Switchable bearing bush for a motor vehicle

Abstract

The disclosure relates to a bearing bushing for a motor vehicle. In one example, the bearing bushing has an inner ring and an outer ring and an elastomer element arranged rotationally fixedly radially between the inner ring and the outer ring. The bearing bushing is switchable between at least two stiffness stages. The change in stiffness of the bearing bushing may be provided by at least one auxiliary element disposed radially between the inner ring and the outer ring.

Description

CROSS-REFERENCE TO RELATED APPLICATIONS

This application is the U.S. National Phase of PCT Appln. No. PCT/DE2016/200231 filed May 17, 2016, which claims priority to DE 102015215423.8 filed Aug. 13, 2015, the entire disclosures of which are incorporated by reference herein.

TECHNICAL FIELD

The disclosure relates to a bearing bushing for a motor vehicle, for example, including an inner ring and an outer ring and an elastomer element arranged rotationally fixedly radially between the inner ring and the outer ring, wherein the bearing bushing is switchable between at least two stiffness stages.

BACKGROUND

The structure and the resulting operational data of bearing bushings that are used in a chassis of a motor vehicle may have a great influence on the driving and steering characteristics of the motor vehicle. Relatively minor changes to a spring constant or stiffness of the bearing bushings can have considerable effects on the vehicle characteristics, such as for example the understeer or oversteer characteristics and chassis noises, vibrations and running harshness. Depending on the setting of the bearing bushing, the motor vehicle has a relatively “soft” or relatively “hard” running characteristic.
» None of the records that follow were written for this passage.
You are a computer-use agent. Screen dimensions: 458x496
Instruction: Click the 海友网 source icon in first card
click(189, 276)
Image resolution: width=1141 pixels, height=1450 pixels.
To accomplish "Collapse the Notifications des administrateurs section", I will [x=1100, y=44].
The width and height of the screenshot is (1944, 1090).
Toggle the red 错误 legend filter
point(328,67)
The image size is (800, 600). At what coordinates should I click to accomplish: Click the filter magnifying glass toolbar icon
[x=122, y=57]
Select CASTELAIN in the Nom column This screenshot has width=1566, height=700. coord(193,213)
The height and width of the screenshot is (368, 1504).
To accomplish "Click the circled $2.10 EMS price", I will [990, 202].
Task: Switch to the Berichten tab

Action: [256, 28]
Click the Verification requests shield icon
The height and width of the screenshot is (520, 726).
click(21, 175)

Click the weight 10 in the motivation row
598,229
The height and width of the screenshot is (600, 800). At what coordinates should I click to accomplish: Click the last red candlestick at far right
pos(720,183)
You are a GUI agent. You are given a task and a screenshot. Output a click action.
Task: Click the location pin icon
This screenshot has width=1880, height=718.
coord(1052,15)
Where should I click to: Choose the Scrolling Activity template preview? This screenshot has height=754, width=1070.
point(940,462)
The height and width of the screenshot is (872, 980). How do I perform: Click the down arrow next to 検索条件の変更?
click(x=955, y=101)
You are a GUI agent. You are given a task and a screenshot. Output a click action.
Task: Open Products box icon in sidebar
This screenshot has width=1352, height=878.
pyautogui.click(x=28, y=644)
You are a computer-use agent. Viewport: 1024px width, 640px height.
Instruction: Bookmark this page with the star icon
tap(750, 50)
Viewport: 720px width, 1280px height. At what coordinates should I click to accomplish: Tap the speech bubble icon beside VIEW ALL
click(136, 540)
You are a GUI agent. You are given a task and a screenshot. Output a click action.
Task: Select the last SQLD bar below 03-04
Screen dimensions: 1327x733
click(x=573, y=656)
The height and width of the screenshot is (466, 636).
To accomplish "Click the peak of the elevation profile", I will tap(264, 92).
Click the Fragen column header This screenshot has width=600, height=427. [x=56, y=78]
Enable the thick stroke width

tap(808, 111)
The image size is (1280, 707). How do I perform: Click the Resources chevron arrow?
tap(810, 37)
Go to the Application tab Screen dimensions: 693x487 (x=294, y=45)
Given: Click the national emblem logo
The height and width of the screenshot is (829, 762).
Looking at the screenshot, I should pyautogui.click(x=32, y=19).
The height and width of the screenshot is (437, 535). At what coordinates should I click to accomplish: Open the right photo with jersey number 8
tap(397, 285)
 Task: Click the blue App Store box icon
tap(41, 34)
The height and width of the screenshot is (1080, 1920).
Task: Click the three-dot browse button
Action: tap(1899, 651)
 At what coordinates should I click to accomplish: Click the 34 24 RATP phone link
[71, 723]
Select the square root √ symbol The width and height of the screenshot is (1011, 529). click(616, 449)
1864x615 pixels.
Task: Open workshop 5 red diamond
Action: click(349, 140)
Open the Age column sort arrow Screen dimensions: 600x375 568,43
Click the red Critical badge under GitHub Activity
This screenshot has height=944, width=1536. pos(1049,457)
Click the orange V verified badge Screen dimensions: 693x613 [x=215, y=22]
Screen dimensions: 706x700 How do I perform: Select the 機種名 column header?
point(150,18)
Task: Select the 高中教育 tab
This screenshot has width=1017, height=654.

The generally known prior art has disclosed various bearing bushings in the chassis region of a motor vehicle. Firstly, purely mechanical bearing bushings or rubber bearings are known which have a defined stiffness. Furthermore, hydraulically damped chassis bushings with fixed or variable stiffness are known. Furthermore, bearings with magnetorheological liquids or magnetorheological elastomers are known, wherein the stiffness can be varied by a magnetic field.

For example, DE 696 22 141 T2 discloses a method for producing and using a suspension bushing with variable stiffness for controlling the relative movement between a suspension link in a motor vehicle and a frame component of the motor vehicle. The suspension bushing has a variable stiffness, which is realized by virtue of the fact that there is an enclosed magnetorheological elastomer or gel, the stiffness of which is variably adjustable over a wide range, specifically by a controllable magnetic field. The variable controllable magnetic field is generated by an electromagnetic structure which is completely integrated, as part of the structure, into a suspension bushing structure.

SUMMARY

One problem addressed by the disclosure includes providing a bearing bushing for a motor vehicle, the stiffness of which bearing bushing is mechanically adjustable and is thus not based on a hydraulic or magnetorheological operating principle.

According to the disclosure, for the change in stiffness of the bearing bushing, at least one auxiliary element is provided radially between the inner ring and the outer ring. The at least one auxiliary element may be provided for stiffening the elastomer element. In particular, the elastomer element has a relatively low stiffness, wherein the stiffness of the elastomer element is increased through activation of the at least one auxiliary element. Furthermore, the at least one auxiliary element may be arranged so as to be incorporated into the force flow between the inner ring and the outer ring. This has the effect that introduced force is distributed between the elastomer element and the at least one auxiliary element. The bearing bushing is thereby stiffened. In a first switching position, the force flows only through the elastomer element. By contrast, in a second switching position, the force is conducted via the elastomer element and the at least one auxiliary element. The at least one auxiliary element preferably has a higher stiffness than the elastomer element in order to realize a broad stiffness spread.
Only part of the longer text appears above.